Jesse Grieb, appellant's upstairs tenant, testified that he and members of his baseball team were at his apartment on May 21, 1994, beginning at about 3:30 p.m., and they ate and drank while planning strategy for an upcoming tournament. Id. at 81, 95-96. Grieb also testified that his friend, Kip Wolf, brought a keg of beer to his apartment about 5:00 p.m. that day. Wolf testified that he left the partially-filled keg on the outside deck, which was accessible from the outside of the house, when he left Grieb's apartment around 7:00 or 7:30 that evening. Id. at 101, 103.

Curt Heverly, a teacher at the local high school, testified that he went to Grieb's apartment about 3:30 p.m. on May 21, 1994, where he had a couple of hamburgers and a few beers. Id. at 80-82. Mr. Heverly testified that he observed appellant's wife and Amber Day that afternoon carrying groceries into appellant's house, including four-packs of wine coolers. Id. at 83-84.

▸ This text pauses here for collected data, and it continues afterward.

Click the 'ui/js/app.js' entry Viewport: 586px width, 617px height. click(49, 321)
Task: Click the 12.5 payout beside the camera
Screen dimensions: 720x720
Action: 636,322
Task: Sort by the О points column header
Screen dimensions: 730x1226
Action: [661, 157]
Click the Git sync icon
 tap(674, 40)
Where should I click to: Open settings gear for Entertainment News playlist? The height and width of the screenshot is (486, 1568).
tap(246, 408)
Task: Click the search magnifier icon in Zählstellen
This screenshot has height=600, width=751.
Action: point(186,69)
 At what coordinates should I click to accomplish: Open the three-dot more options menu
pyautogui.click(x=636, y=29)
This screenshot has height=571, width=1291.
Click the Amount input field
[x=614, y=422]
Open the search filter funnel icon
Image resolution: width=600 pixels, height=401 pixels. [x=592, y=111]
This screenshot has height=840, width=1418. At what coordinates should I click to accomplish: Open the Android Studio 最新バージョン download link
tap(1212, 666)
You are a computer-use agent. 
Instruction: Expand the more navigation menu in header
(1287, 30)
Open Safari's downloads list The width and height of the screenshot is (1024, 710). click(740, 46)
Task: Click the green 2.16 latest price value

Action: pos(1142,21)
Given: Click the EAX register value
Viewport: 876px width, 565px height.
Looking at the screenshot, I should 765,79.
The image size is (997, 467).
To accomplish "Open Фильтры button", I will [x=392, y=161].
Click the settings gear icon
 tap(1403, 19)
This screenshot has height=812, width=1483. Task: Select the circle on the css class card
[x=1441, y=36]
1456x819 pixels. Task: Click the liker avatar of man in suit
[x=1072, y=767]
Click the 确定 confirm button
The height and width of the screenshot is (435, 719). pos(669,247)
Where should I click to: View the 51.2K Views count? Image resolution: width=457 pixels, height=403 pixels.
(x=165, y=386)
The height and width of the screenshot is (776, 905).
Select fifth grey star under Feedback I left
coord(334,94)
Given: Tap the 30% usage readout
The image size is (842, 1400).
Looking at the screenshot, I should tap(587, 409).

Randall Leathers testified that he was at Grieb's apartment on the afternoon of May 21, 1994. At first, the group drank cans of beer, but when Kip Wolf arrived with a partially-filled keg, they drank from it. Id. at 108. Mr. Leathers also observed Amber Day with appellant and his wife. Id. at 109.

Jerrod Longo was at a bachelor party later that evening which many of the above-named witnesses also attended, and appellant admitted that he attended the party with Amber Day and Wes Dietrich. Id. at 123, A.T.. 3/20/95, at 20, 22. Mr. Longo testified that when appellant, Wes Dietrich, and Amber Day arrived at the party, Amber was drinking a wine cooler and "acted about half smashed." N.T., 3/20/95, at 125. Longo further stated that when he later saw appellant driving Wes Dietrich's car after having attended the bachelor party, appellant told him "that [Wes Dietrich, Adam Nichols, and Amber Day] were too drunk to drive so he drove them home." N.T., 3/20/95, at 126.

Finally, Marcia Bressler testified that she was walking past appellant's house about 1:15 a.m. on May 22, 1994, when she observed Amber Day leaving with Amber's boyfriend, Adam Nichols who had been present at the bachelor party. Id. at 63. Appellant, who stood talking to Wes Dietrich, gave Bressler a beer. Id. at 60-65.

We believe that the convictions are amply supported by direct and circumstantial evidence, consistency of the testimony of both minors and adults, and we conclude that appellant's argument concerning the sufficiency of the evidence must fail.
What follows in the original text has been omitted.